Staggered-spin contribution to nuclear spin-lattice relaxation in two-leg antiferromagnetic spin-1/2 ladders

TL;DR

This paper investigates the nuclear spin-lattice relaxation rate in two-leg antiferromagnetic spin-1/2 ladders, revealing a crossover in temperature dependence that may explain recent experimental NMR findings in ladder cuprates.

Contribution

It identifies the staggered-spin contribution to $1/T_1$ and characterizes its temperature-dependent crossover behavior in spin-1/2 ladders.

Findings

At low temperatures, the contribution is activation-type with a gap of 2Δ.

A crossover occurs at T ≈ Δ, leading to a slow decay in relaxation rate.
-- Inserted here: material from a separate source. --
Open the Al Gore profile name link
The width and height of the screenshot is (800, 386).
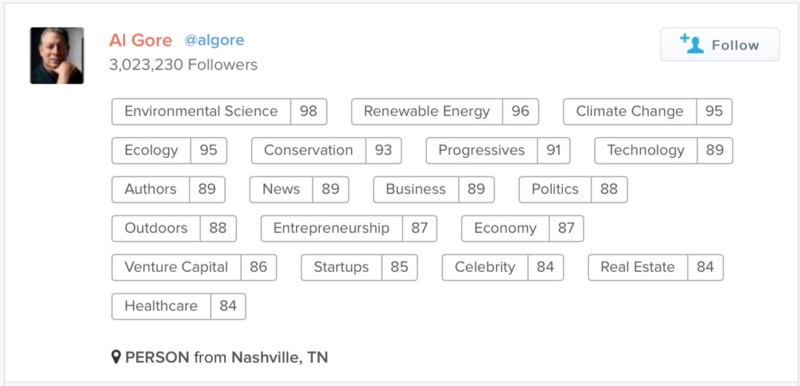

The results may explain recent high-temperature NMR observations in ladder cuprates.

Abstract

We study the nuclear spin-lattice relaxation rate $1/T_1$ in the two-leg antiferromagnetic spin-1/2 Heisenberg ladder. More specifically, we consider the contribution to $1/T_1$ from the processes with momentum transfer $(\pi,\pi)$. In the limit of weak coupling between the two chains, this contribution is of activation type with gap $2\Delta$ at low temperatures ($\Delta$ is the spin gap), but crosses over to a slowly-decaying temperature dependence at the crossover temperature $T\approx\Delta$. This crossover possibly explains the recent high-temperature NMR results on ladder-containing cuprates by T. Imai et al.